What the task requires —
Which of the lines in the data mention the string "agent"? List them all.
Segment Start: Recorded data
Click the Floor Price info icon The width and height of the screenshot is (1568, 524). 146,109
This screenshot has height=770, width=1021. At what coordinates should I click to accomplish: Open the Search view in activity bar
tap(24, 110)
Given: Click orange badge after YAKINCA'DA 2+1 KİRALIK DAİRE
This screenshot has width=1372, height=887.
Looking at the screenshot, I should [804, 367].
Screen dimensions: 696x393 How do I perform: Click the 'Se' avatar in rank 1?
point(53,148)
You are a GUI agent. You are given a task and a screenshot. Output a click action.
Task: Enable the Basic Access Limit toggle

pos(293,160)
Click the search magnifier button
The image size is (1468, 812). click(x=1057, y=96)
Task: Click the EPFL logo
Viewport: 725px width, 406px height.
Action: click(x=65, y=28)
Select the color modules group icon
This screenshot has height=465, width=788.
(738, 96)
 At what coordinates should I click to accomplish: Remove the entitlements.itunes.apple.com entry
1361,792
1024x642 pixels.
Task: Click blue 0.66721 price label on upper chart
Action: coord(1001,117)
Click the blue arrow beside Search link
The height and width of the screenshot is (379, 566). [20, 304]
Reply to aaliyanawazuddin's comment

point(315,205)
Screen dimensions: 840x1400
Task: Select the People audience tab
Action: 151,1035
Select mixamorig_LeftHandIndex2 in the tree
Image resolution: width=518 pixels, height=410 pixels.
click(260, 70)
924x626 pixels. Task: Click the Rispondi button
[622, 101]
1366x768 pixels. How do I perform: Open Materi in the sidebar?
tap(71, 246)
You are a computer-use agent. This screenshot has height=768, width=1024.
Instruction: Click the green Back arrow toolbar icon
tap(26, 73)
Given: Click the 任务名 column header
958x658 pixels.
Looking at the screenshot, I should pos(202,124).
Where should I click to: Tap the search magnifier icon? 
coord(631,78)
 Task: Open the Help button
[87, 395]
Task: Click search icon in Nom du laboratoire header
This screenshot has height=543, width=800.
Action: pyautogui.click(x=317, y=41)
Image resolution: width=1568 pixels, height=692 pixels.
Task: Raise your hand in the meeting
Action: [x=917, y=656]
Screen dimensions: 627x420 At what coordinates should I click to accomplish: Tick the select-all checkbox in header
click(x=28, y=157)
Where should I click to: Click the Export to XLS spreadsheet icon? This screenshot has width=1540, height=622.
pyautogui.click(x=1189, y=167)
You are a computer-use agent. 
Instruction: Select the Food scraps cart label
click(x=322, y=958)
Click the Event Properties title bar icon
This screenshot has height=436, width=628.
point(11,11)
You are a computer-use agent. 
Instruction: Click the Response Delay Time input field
Segment End: Recorded data
Written answer —
You are a GUI agent. You are given a task and a screenshot. Output a click action.
You are a computer-use agent. This screenshot has height=768, width=1024.
You are a computer-use agent. 
You are a computer-use agent. 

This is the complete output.